**Work order**.
Among the lines below, take the one holding "How do I perform: Select the Scale", the one holding "Task: Toggle sort on the Campaigns column", and all lines between them. Set them down exactly.
┌────────
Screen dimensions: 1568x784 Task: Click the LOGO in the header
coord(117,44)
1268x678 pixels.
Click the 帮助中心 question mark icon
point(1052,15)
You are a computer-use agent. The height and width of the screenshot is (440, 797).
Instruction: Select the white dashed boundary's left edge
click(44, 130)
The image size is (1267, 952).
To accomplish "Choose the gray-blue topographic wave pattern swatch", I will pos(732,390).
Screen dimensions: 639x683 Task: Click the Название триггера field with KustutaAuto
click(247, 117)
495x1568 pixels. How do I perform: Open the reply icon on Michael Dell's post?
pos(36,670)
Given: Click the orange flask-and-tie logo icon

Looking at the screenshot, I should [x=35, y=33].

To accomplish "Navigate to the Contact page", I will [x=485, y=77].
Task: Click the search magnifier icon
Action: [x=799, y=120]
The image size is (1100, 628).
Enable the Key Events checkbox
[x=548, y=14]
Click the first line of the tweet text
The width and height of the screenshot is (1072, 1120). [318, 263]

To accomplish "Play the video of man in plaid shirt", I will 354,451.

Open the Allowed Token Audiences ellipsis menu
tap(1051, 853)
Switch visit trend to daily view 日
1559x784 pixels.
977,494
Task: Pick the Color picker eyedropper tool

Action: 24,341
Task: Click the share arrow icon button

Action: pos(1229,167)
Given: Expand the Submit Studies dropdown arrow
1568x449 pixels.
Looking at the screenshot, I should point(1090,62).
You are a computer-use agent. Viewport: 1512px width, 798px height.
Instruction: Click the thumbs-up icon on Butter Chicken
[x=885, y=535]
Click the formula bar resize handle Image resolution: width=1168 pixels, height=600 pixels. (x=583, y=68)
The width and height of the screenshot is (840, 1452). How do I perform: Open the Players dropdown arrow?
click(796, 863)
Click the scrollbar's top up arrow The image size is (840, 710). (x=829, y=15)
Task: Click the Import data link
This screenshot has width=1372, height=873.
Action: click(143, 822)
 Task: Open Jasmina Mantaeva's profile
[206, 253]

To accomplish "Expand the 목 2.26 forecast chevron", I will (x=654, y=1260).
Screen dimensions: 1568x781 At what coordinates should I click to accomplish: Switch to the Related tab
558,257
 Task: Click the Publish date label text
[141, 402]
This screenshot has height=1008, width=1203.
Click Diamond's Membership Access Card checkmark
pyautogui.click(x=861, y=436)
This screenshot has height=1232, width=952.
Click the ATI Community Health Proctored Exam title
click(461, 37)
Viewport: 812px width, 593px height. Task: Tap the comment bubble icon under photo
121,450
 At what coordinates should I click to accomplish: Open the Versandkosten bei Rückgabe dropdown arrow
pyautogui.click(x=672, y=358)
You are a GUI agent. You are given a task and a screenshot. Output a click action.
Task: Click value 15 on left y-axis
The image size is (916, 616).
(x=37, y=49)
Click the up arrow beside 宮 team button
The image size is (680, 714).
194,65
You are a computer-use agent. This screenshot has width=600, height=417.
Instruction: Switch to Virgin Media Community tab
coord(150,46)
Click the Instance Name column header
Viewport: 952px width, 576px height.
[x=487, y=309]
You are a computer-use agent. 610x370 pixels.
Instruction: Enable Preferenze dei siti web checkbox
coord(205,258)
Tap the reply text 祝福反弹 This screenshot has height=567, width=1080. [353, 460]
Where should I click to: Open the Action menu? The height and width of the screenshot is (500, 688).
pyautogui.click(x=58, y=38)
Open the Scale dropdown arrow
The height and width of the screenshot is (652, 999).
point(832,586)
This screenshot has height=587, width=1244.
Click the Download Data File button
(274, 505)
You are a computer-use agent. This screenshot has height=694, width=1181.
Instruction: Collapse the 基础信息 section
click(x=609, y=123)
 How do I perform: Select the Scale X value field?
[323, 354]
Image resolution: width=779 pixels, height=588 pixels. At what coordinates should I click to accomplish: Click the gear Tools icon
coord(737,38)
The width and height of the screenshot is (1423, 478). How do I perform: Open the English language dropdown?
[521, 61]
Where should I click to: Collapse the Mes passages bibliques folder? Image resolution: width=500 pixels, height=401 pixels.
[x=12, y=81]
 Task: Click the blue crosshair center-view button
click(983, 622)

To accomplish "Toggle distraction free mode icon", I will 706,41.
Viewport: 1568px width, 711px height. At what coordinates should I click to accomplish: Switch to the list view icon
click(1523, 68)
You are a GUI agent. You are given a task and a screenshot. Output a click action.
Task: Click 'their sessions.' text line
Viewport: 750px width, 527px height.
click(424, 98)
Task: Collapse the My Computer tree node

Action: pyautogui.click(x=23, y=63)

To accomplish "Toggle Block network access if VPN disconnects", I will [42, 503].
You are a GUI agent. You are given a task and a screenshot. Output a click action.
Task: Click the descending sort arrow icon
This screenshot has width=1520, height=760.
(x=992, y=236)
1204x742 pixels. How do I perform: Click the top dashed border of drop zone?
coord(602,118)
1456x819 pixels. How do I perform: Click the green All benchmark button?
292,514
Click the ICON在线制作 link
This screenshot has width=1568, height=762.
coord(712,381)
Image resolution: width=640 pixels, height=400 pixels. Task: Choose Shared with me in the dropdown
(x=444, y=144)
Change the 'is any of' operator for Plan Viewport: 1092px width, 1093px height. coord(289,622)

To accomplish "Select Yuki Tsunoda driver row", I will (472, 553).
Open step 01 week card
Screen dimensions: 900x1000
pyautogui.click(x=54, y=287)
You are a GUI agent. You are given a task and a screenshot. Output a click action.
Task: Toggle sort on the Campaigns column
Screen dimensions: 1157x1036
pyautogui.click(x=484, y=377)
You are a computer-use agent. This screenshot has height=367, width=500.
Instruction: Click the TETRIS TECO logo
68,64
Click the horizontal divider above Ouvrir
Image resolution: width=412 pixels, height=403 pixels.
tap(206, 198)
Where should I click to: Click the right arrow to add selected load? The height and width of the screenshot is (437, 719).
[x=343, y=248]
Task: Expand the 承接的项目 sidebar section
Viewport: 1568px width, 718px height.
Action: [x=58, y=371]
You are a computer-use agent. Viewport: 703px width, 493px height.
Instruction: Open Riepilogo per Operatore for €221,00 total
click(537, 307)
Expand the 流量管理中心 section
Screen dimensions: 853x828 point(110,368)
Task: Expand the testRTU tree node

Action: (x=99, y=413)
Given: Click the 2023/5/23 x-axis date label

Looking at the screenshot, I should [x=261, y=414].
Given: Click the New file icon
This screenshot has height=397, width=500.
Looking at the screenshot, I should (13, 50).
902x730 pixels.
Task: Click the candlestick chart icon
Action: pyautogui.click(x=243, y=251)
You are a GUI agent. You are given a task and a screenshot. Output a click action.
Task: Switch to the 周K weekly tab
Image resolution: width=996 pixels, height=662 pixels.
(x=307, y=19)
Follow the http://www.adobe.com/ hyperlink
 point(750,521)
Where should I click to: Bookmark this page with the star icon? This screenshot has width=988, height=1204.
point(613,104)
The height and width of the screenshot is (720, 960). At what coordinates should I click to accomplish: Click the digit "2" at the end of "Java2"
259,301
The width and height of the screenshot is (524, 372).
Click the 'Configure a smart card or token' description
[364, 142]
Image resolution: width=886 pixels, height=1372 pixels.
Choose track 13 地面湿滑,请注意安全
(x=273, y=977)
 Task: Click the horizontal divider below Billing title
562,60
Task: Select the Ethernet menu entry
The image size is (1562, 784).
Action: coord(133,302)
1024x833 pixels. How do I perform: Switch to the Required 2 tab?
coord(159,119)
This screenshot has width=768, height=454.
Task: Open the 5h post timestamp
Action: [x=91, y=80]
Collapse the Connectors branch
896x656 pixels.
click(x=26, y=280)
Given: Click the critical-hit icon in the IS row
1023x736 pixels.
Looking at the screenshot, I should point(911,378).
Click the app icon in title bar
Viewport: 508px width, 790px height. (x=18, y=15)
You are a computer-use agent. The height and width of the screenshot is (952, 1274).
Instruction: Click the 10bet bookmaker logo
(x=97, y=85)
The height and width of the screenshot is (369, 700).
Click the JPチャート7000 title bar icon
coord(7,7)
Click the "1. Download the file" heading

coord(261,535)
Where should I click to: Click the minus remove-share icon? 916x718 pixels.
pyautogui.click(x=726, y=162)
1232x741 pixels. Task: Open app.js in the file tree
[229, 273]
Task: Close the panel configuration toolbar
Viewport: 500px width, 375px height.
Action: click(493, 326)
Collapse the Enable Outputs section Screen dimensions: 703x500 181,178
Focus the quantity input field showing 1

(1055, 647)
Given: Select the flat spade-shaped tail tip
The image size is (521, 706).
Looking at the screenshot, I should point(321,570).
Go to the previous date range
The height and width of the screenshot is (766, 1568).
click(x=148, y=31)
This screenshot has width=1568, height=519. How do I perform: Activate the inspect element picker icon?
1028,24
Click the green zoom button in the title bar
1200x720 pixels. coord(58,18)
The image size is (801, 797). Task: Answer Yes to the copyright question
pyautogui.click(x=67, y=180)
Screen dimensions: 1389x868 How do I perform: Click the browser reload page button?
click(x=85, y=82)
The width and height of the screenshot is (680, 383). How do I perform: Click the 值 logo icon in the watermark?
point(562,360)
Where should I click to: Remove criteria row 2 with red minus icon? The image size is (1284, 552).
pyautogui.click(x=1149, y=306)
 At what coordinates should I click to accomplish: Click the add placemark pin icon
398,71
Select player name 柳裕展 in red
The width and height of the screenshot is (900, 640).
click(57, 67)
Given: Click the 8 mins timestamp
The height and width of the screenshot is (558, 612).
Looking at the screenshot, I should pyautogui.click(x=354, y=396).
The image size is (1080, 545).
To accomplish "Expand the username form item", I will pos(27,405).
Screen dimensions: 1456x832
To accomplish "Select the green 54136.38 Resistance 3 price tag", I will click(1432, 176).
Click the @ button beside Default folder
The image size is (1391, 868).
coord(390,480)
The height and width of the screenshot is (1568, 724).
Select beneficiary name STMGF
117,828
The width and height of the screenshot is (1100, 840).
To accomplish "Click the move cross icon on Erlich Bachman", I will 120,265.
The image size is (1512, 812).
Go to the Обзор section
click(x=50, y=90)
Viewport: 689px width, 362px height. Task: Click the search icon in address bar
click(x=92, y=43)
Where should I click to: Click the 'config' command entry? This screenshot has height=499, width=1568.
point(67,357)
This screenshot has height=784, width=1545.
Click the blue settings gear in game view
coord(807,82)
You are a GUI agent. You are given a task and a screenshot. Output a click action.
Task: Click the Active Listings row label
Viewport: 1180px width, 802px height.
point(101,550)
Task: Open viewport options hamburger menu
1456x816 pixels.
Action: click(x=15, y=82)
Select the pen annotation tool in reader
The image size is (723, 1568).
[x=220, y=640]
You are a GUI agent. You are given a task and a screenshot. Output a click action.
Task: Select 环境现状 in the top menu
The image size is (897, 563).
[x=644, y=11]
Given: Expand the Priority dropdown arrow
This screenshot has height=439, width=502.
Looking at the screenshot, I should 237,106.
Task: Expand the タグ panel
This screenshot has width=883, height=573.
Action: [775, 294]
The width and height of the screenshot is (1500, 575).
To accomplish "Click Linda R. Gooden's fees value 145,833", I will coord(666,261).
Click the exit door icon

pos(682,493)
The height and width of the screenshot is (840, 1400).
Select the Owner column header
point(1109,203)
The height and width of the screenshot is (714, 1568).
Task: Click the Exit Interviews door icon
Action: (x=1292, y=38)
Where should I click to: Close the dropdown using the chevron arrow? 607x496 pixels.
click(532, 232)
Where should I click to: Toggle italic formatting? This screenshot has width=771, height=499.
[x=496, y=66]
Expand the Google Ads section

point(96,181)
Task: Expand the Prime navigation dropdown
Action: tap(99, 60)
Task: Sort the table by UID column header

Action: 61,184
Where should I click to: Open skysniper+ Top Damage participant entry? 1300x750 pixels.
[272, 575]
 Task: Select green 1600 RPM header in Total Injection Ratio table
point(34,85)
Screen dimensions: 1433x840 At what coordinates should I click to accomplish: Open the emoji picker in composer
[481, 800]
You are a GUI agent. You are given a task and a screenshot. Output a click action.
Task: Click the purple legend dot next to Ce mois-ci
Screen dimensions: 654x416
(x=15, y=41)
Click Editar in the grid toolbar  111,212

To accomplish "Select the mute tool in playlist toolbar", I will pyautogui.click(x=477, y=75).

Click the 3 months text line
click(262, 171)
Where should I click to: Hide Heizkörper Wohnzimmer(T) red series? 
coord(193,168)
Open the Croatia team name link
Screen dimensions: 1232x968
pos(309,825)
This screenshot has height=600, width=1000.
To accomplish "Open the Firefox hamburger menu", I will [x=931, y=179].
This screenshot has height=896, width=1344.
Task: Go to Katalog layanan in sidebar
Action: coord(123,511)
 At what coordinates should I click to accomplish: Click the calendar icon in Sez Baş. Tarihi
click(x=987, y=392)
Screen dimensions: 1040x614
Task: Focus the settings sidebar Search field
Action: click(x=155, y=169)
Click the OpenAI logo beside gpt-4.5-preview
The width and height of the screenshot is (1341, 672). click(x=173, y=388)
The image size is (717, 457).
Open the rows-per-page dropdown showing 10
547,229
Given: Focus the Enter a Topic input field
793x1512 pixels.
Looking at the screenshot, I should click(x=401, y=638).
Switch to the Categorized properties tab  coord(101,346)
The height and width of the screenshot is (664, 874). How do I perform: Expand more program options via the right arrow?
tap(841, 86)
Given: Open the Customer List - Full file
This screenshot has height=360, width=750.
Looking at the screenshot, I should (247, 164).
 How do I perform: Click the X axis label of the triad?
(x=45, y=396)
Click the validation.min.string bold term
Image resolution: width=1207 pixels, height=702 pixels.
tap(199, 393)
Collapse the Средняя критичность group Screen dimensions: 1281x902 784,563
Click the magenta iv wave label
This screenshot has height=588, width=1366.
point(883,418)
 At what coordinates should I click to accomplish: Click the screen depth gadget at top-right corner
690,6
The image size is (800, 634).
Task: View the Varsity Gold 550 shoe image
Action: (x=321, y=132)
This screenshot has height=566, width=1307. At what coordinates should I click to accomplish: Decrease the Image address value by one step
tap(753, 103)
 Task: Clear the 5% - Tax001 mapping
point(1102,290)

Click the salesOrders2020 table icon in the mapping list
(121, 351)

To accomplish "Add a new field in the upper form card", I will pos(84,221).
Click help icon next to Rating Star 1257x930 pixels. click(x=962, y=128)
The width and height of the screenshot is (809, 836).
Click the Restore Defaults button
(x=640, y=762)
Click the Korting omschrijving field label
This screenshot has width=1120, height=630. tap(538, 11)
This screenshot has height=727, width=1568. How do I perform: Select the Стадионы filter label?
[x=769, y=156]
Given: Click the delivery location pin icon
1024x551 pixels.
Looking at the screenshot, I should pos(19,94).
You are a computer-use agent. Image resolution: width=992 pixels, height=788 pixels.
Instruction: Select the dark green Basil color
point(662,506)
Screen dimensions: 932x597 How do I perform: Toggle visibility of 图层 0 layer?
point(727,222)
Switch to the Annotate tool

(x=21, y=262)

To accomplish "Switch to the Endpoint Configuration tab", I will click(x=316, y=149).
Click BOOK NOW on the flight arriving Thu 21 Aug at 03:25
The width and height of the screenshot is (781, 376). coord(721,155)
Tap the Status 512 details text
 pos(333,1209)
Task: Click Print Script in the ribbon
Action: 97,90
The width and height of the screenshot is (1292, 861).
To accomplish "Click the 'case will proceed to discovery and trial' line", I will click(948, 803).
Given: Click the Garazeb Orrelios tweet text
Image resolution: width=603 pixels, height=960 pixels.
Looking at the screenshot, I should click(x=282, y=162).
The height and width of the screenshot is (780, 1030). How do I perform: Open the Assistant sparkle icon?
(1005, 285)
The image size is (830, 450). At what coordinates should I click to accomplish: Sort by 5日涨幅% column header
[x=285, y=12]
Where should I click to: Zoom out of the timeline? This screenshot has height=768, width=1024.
└────────
**Reply to the exercise**.
 How do I perform: Select the Scale X value field?
[323, 354]
Image resolution: width=779 pixels, height=588 pixels. At what coordinates should I click to accomplish: Click the gear Tools icon
coord(737,38)
The width and height of the screenshot is (1423, 478). How do I perform: Open the English language dropdown?
[521, 61]
Where should I click to: Collapse the Mes passages bibliques folder? Image resolution: width=500 pixels, height=401 pixels.
[x=12, y=81]
 Task: Click the blue crosshair center-view button
click(983, 622)

To accomplish "Toggle distraction free mode icon", I will 706,41.
Viewport: 1568px width, 711px height. At what coordinates should I click to accomplish: Switch to the list view icon
click(1523, 68)
You are a GUI agent. You are given a task and a screenshot. Output a click action.
Task: Click 'their sessions.' text line
Viewport: 750px width, 527px height.
click(424, 98)
Task: Collapse the My Computer tree node

Action: pyautogui.click(x=23, y=63)

To accomplish "Toggle Block network access if VPN disconnects", I will [42, 503].
You are a GUI agent. You are given a task and a screenshot. Output a click action.
Task: Click the descending sort arrow icon
This screenshot has width=1520, height=760.
(x=992, y=236)
1204x742 pixels. How do I perform: Click the top dashed border of drop zone?
coord(602,118)
1456x819 pixels. How do I perform: Click the green All benchmark button?
292,514
Click the ICON在线制作 link
This screenshot has width=1568, height=762.
coord(712,381)
Image resolution: width=640 pixels, height=400 pixels. Task: Choose Shared with me in the dropdown
(x=444, y=144)
Change the 'is any of' operator for Plan Viewport: 1092px width, 1093px height. coord(289,622)

To accomplish "Select Yuki Tsunoda driver row", I will (472, 553).
Open step 01 week card
Screen dimensions: 900x1000
pyautogui.click(x=54, y=287)
You are a GUI agent. You are given a task and a screenshot. Output a click action.
Task: Toggle sort on the Campaigns column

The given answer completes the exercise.